By Harry Scoffin
All leasehold properties sold under the Help To Buy scheme from April next year will have to have “peppercorn” ground rents – that is, ground rents set to zero under current understanding of the term.
The move was announced earlier this week along with the setting up of a New Homes Ombudsman to try to make the UK’s “oligopoly” plc housebuilders up their game:
Housing Secretary clamps down on shoddy housebuilders
A New Homes Ombudsman will protect homebuyers from rogue developers Under new rules, rogue builders will have to pay compensation for shoddy work The Ombudsman will be independent and enforced in law as soon as possible Housebuilders must join the Ombudsman so all homebuyers see swift action to resolve issues Builders must also put quality first to sell homes under the government’s new Help to Buy scheme Homebuyers who are faced with shoddy building work in their new homes will be protected by a new, independent Ombudsman, Housing Secretary Robert Jenrick has confirmed today (24 February 2020).
But the restrictions do not include a bar on Help To Buy excluding leasehold houses.
The government has been promising to set new ground rents to zero and to ban leasehold houses since December 2017 … and we are still waiting.
Help To Buy has plummeted on leasehold houses from a high of 5,849 sales in 2017, to 2,103 in 2018 and only 524 new-build leasehold houses sales in 2019.
Last summer Communities Secretary James Brokenshire ordered officials at Homes England, which administers Help To Buy, “to renegotiate Help To Buy contracts to explicitly rule out the selling of new leasehold houses, other than in exceptional circumstance, to protect new home buyers from unscrupulous charges”.
It is disappointing to see no specific ban on leasehold houses in this announcement.
LKP is concerned by the use of the leasehold sector jargon of “peppercorn” ground rent.
Heather Wheeler, a former housing minister, was one of many politicians – and others – who seemed to think that the term just meant a small sum. She applied it to ground rents of “twenty-five quid” a year.
In fact, it is established in the courts as meaning zero: a sum of no monetary value.
Monday’s purported Help To Buy ground rent crackdown is one of a number of “new quality measures to improve consumer experience and safety”, coming alongside a tightening of the eligibility criteria to first-time buyers only, and the imposition of regional property price caps.
These latter are to prevent middle class Londoners, with incomes beyond £80,000 a year, from gaming the taxpayer-backed scheme.
Two years ago the National Audit Office said that nearly two thirds of those who have taken advantage of the initiative could have bought a property without it.
Monday’s announcement also gave confirmation of the much-vaunted plan to set up a housing ombudsman.
New watchdog will have power to ban rogue builders
A new body will be set up with powers to ban rogue developers from building new houses, and award compensation to those stuck in “shoddy” new-builds. The new homes ombudsman, which was promised in the Queen’s Speech last year, will be expected to take “swift action” to resolve problems.
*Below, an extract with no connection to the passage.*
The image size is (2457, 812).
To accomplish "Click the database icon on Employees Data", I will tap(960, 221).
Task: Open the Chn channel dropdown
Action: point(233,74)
It will be tasked with resolving issues like faulty wiring, encountered by buyers of new homes.
Consumer homebuyers, currently facing the “injustice of … long waits and costly court cases trying to sort out problems with their new homes”, have been promised swift and no-cost redress from the New Homes Ombudsman.
The body, which will be independent of industry, will have powers to compel developers to pay compensation for snagging and other property defects, and expel repeat offenders who refuse to put quality first.
Communities Secretary Robert Jenrick said:
“It’s completely unacceptable that so many people struggle to get answers when they find issues with their dream new home. That’s why the Ombudsman will stop rogue developers getting away with shoddy building work and raise the game of housebuilders across the sector. Homebuyers will be able to access help when they need it, so disputes can be resolved faster and people can get the compensation they deserve.”
The ministry of housing has not said how the body will be funded.
It is to be hoped that consumers – almost always neglected when government and the “oligopoly” housebuilders get together – will be included on its board.
Raymond, Smith
I am unable to sleep, as my service charges and ground rent are due in 3 weeks.
I have to get an overdraft to pay those charges every 6 months.
in total £600
Paid £84,000 in 2010, cant sell even at £65,000.
It is cheaper to get an overdraft than to have to pay £60 admin charges.
A one bedroom flat with hardly any garden, in a block of 4.
Surely there must be a sense of fairness somewhere in this government.